_EXERCISE BRIEF_.
Repeat the data that follows, keeping every character intact.

--- EXCERPTED RECORDS ---

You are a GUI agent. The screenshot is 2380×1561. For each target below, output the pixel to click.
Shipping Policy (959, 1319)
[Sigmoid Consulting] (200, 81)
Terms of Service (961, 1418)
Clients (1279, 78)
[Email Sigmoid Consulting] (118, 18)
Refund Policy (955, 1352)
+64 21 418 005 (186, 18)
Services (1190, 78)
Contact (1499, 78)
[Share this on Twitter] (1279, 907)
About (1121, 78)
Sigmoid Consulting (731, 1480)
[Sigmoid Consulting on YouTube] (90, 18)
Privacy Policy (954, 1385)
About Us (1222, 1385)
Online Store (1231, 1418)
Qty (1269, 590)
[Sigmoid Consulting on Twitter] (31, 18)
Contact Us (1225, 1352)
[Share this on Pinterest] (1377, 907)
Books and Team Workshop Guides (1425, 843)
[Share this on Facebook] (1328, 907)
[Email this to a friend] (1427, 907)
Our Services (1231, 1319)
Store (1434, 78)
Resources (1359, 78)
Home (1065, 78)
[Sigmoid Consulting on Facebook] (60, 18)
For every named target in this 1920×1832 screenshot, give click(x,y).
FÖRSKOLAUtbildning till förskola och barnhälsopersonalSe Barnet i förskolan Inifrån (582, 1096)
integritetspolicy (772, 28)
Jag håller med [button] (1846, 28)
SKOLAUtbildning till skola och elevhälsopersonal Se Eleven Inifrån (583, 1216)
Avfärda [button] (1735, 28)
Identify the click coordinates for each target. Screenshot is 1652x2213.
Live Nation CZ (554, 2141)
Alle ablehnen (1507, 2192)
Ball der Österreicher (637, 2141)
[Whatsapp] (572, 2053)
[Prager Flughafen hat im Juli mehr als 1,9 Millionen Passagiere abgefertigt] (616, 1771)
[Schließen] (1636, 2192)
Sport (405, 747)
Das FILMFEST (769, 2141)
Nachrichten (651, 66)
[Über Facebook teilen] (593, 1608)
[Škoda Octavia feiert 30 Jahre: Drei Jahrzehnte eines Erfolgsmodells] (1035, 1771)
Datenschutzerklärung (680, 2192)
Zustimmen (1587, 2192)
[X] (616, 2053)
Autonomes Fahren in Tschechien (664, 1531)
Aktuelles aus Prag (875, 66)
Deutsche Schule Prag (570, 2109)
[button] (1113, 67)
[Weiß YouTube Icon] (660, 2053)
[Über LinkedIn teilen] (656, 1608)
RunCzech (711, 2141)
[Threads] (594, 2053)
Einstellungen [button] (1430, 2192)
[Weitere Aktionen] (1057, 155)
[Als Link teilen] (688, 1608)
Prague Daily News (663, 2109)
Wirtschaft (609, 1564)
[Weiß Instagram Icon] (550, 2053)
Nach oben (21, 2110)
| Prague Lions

---

_THE COMPLETED TASK_.
You are a GUI agent. The screenshot is 2380×1561. For each target below, output the pixel to click.
Shipping Policy (959, 1319)
[Sigmoid Consulting] (200, 81)
Terms of Service (961, 1418)
Clients (1279, 78)
[Email Sigmoid Consulting] (118, 18)
Refund Policy (955, 1352)
+64 21 418 005 (186, 18)
Services (1190, 78)
Contact (1499, 78)
[Share this on Twitter] (1279, 907)
About (1121, 78)
Sigmoid Consulting (731, 1480)
[Sigmoid Consulting on YouTube] (90, 18)
Privacy Policy (954, 1385)
About Us (1222, 1385)
Online Store (1231, 1418)
Qty (1269, 590)
[Sigmoid Consulting on Twitter] (31, 18)
Contact Us (1225, 1352)
[Share this on Pinterest] (1377, 907)
Books and Team Workshop Guides (1425, 843)
[Share this on Facebook] (1328, 907)
[Email this to a friend] (1427, 907)
Our Services (1231, 1319)
Store (1434, 78)
Resources (1359, 78)
Home (1065, 78)
[Sigmoid Consulting on Facebook] (60, 18)
For every named target in this 1920×1832 screenshot, give click(x,y).
FÖRSKOLAUtbildning till förskola och barnhälsopersonalSe Barnet i förskolan Inifrån (582, 1096)
integritetspolicy (772, 28)
Jag håller med [button] (1846, 28)
SKOLAUtbildning till skola och elevhälsopersonal Se Eleven Inifrån (583, 1216)
Avfärda [button] (1735, 28)
Identify the click coordinates for each target. Screenshot is 1652x2213.
Live Nation CZ (554, 2141)
Alle ablehnen (1507, 2192)
Ball der Österreicher (637, 2141)
[Whatsapp] (572, 2053)
[Prager Flughafen hat im Juli mehr als 1,9 Millionen Passagiere abgefertigt] (616, 1771)
[Schließen] (1636, 2192)
Sport (405, 747)
Das FILMFEST (769, 2141)
Nachrichten (651, 66)
[Über Facebook teilen] (593, 1608)
[Škoda Octavia feiert 30 Jahre: Drei Jahrzehnte eines Erfolgsmodells] (1035, 1771)
Datenschutzerklärung (680, 2192)
Zustimmen (1587, 2192)
[X] (616, 2053)
Autonomes Fahren in Tschechien (664, 1531)
Aktuelles aus Prag (875, 66)
Deutsche Schule Prag (570, 2109)
[button] (1113, 67)
[Weiß YouTube Icon] (660, 2053)
[Über LinkedIn teilen] (656, 1608)
RunCzech (711, 2141)
[Threads] (594, 2053)
Einstellungen [button] (1430, 2192)
[Weitere Aktionen] (1057, 155)
[Als Link teilen] (688, 1608)
Prague Daily News (663, 2109)
Wirtschaft (609, 1564)
[Weiß Instagram Icon] (550, 2053)
Nach oben (21, 2110)
| Prague Lions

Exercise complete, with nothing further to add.